SOURCE MATERIAL:
━━━━━━
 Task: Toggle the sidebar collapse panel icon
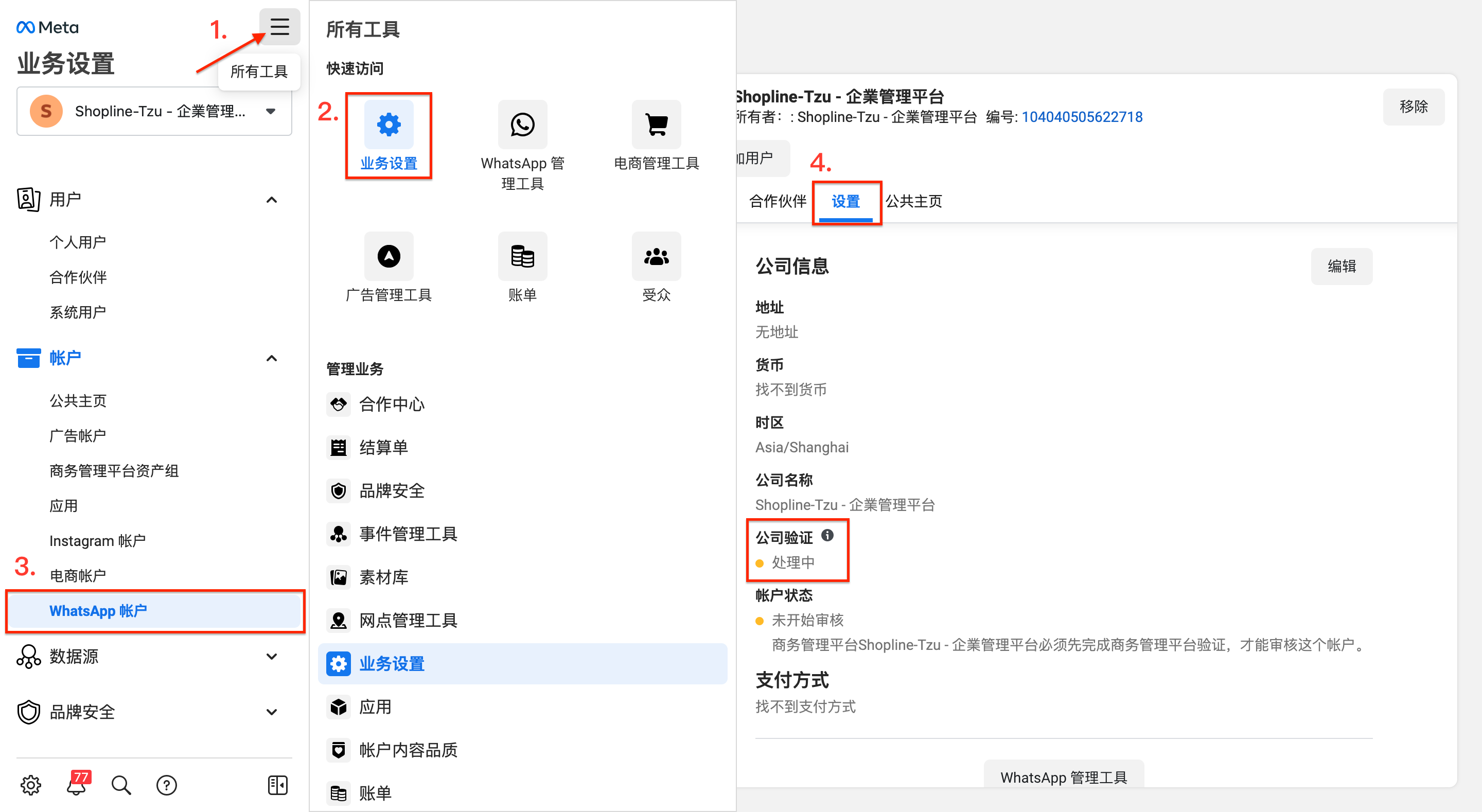tap(278, 785)
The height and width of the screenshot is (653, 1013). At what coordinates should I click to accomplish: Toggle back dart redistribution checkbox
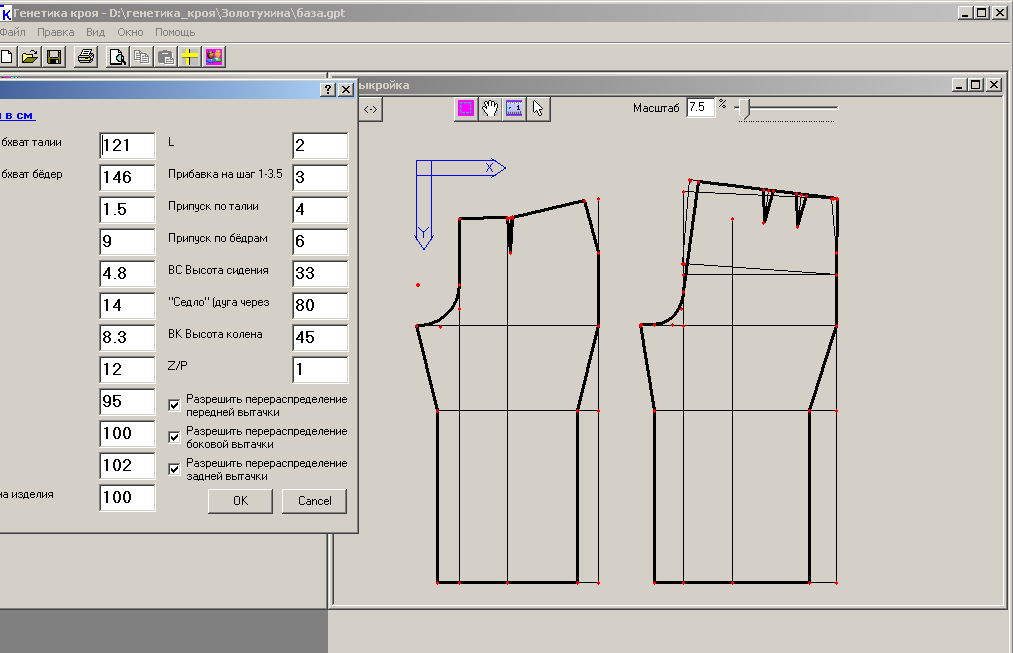(x=174, y=469)
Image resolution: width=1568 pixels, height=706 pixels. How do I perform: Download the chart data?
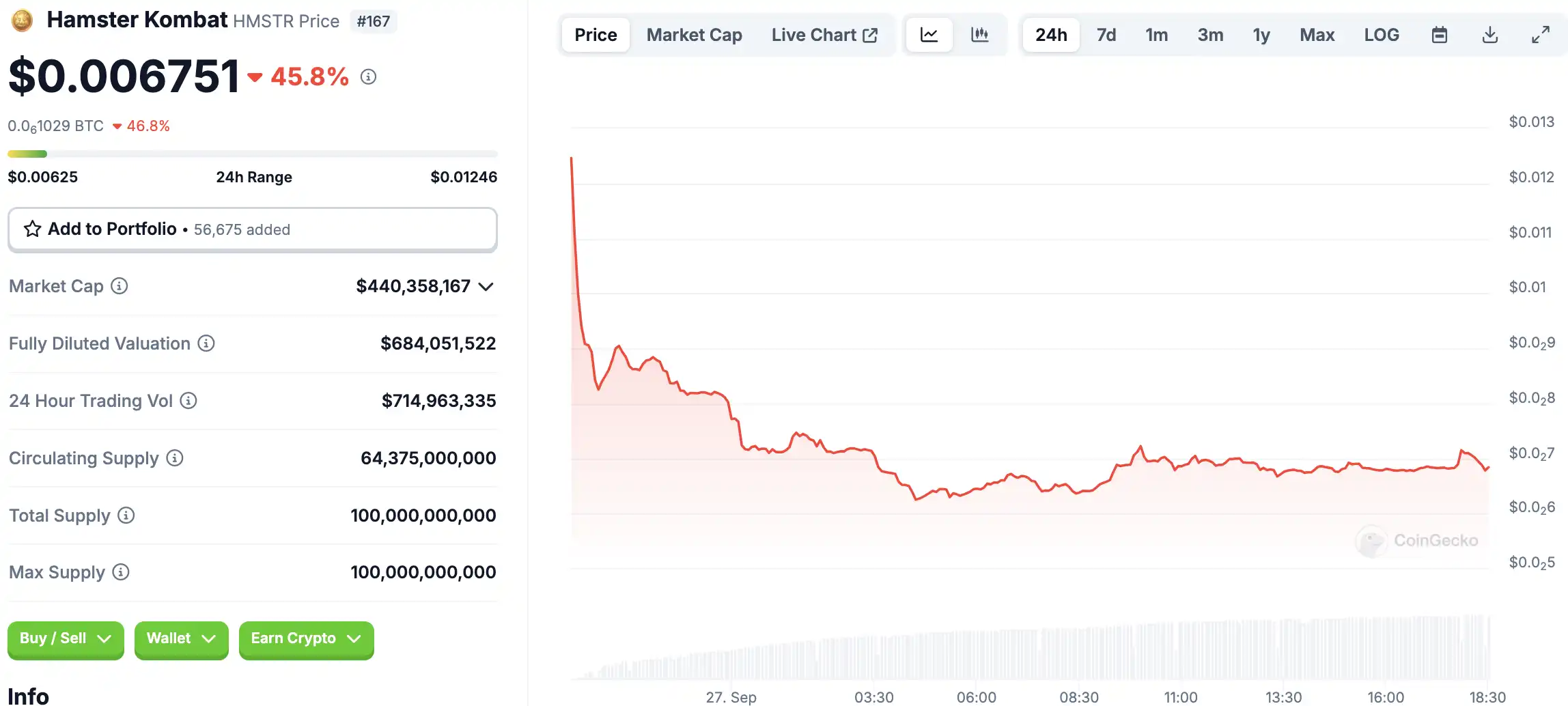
━━━━━━
EXERCISE: When you restate the listing, keep every word as it is and drop the pictures.

OUTPUT FOR THIS EXERCISE:
 Task: Toggle the sidebar collapse panel icon
tap(278, 785)
The height and width of the screenshot is (653, 1013). At what coordinates should I click to accomplish: Toggle back dart redistribution checkbox
(x=174, y=469)
Image resolution: width=1568 pixels, height=706 pixels. How do I perform: Download the chart data?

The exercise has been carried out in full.